Pixel coordinate grounding data
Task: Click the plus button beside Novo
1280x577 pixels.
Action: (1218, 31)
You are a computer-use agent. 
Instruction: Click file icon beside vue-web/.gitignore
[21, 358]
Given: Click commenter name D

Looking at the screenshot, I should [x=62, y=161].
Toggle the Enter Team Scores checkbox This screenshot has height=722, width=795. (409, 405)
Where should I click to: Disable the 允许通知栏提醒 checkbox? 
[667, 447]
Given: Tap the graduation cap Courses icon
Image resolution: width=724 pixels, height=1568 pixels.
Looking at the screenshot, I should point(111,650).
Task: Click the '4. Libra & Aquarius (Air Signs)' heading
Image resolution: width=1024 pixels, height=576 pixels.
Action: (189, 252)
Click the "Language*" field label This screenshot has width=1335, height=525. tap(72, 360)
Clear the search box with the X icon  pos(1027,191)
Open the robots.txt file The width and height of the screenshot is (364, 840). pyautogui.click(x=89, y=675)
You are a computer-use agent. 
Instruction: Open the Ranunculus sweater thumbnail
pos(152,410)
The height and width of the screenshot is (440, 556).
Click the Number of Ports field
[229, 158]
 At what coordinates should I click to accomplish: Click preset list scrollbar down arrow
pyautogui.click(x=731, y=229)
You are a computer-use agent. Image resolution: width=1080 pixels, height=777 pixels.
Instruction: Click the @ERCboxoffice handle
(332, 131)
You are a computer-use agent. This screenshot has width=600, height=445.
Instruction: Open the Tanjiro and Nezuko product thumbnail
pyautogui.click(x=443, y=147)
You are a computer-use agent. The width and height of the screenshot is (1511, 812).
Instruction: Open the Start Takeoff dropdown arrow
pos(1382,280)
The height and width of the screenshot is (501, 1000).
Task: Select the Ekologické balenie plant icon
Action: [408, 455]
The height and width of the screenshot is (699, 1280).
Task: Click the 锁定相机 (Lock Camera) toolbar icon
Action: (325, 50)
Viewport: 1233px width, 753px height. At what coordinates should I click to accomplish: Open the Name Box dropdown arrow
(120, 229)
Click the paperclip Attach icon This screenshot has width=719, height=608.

The task: Filter the records above and return every line that holds the word "This".

The answer:
Toggle the Enter Team Scores checkbox This screenshot has height=722, width=795. (409, 405)
Click the "Language*" field label This screenshot has width=1335, height=525. tap(72, 360)
You are a computer-use agent. This screenshot has width=600, height=445.
Click the paperclip Attach icon This screenshot has width=719, height=608.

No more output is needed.